__Exercise goal__: Reproduce verbatim the stretch of the reinforcement learning notes below from "Earlier, we were" through "policy is non-stationary.".

__Provided passage__:
>>>

Jethro's Braindump

Reinforcement Learning

Machine Learning

Reinforcement Learning is the field of learning and decision-making under uncertainty. An agent acts with a learnable behaviour policy in an environment with initially unknown dynamics and reward. The agent observes the environment’s state (sometimes partially: POMDPs) and chooses an action.

\(\Pi(a | s)\)
\(a_t \in A\)
\(r_{t+1} \in R\)
\(s_{t+1} \in S\)
\(T(s_{t+1} | s_t, a_t)\)
\(R(r_{t+1} | s_t, a_t)\)

The dynamics and rewards here reflect the markovian assumption. States can be represented in many ways: in a tabular fashion (state 1 \(\rightarrow\) state 2) or as features.

Key Challenges

  1. Exploration vs Exploitation
  2. Function approximation
  3. Credit Assignment

Making Complex Decisions

Earlier, we were concerned with environments with one-shot, episodic decision problems. Sequential decision problems incorporate utilities, uncertainty and sensing. These include searching and planning problems as special cases.

Utilities over time

A finite horizon for decision making means that there is a fixed time \(N\) after which nothing matters. In these scenarios, the optimal action in a given state could change over time, i.e. the optimal policy is non-stationary.

It turns out that under stationarity, there are only 2 coherent ways to assign utilities to sequences:

additive rewards
\(U_h([s_0, s_1, \dots, s_n]) = R(s_0) + R(s_1) + \dots + R(s_n)\)
discounted rewards
\(U_h([s_0, s_1, \dots, s_n]) = R(s_0) + \gamma \cdot R(s_1) + \dots + \gamma^2 \cdot R(s_n)\)

This discount factor \(\gamma\) is a number between 0 and 1. Assuming stationarity has several problems. First, if the environment does not contain a terminal state, then utilities of undiscounted rewards go to infinite, and comparing two infinitely state sequences would be impossible. With discounted rewards, the utility of an infinite sequence can be made finite.

However, if the environment contains a terminal state, and the agent is guaranteed to reach a terminal state eventually, then this policy is called a proper policy, and the above issue goes away. Infinite sequences can be compared in terms of the average reward obtained per time step.

Optimal policies and the utilities of states

First, we can derive the expected utility of executing a policy \(\pi\) in \(s\):

\begin{equation} U^\pi (s) = \mathbb{E} \left[ \sum_{t=0}^\infty \gamma^t R(S_t) \right] \end{equation}

where the expectation is with respect to the probability distribution over state sequences. determined by \(s\) and \(\pi\). Then $π^*(s) = argmax_π U^π (s)*.

A consequence of using discounted utilities with infinite horizons is that the optimal policy is independent of the starting state. This allows us to compute the true utility of the state as \(U^{\pi^*} (s)\). The utility function allows the agent to select actions by using the principle of maximum expected utility from the earlier chapter: \(\pi^*(s) = argmax_{a \in A(s) } \sum_{s^{i}} P(s’ |s, a)U(s’)\).

<<<

__Information given__:
>>>

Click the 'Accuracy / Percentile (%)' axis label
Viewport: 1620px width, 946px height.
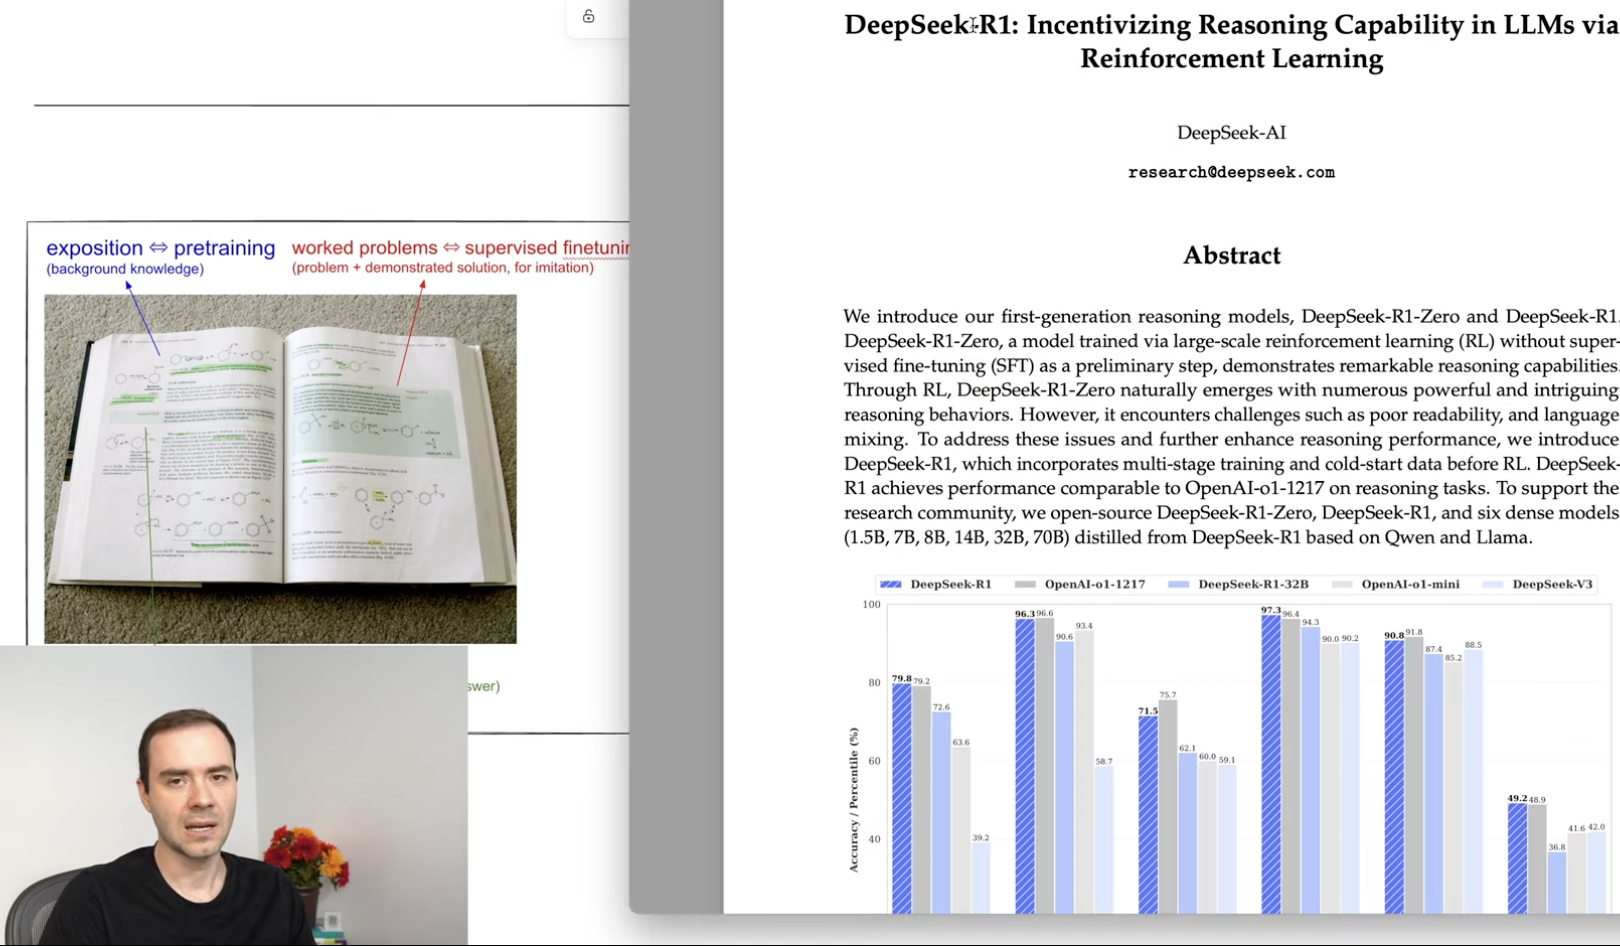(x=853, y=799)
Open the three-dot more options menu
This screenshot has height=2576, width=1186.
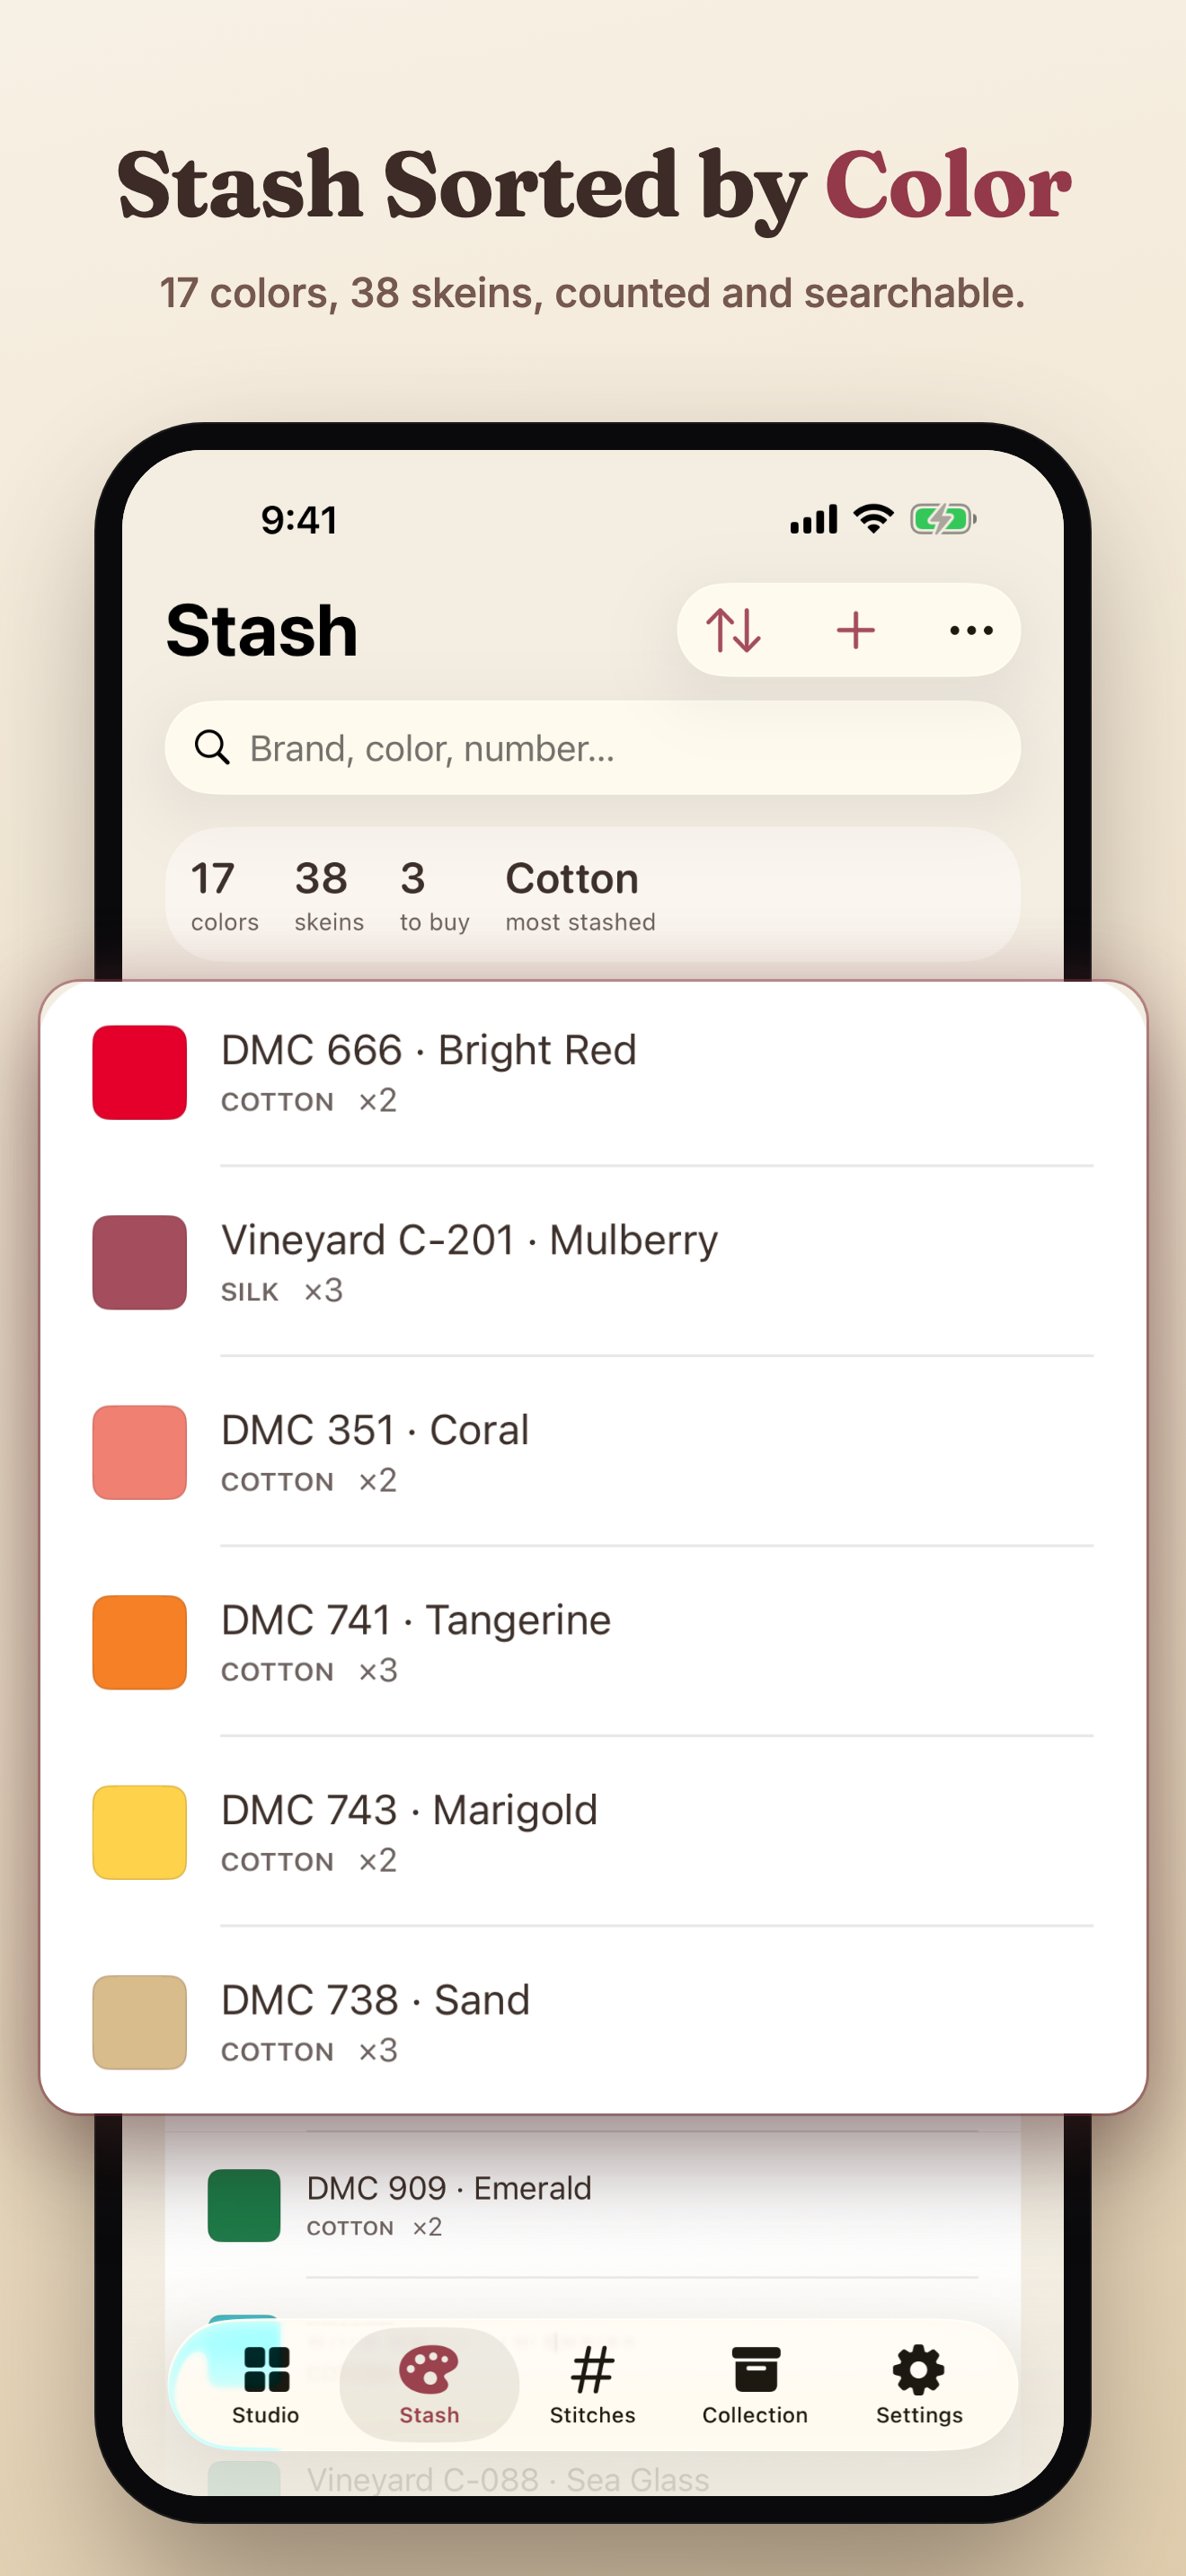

<<<

__Exercise answer__:
Earlier, we were concerned with environments with one-shot, episodic decision problems. Sequential decision problems incorporate utilities, uncertainty and sensing. These include searching and planning problems as special cases.

Utilities over time

A finite horizon for decision making means that there is a fixed time \(N\) after which nothing matters. In these scenarios, the optimal action in a given state could change over time, i.e. the optimal policy is non-stationary.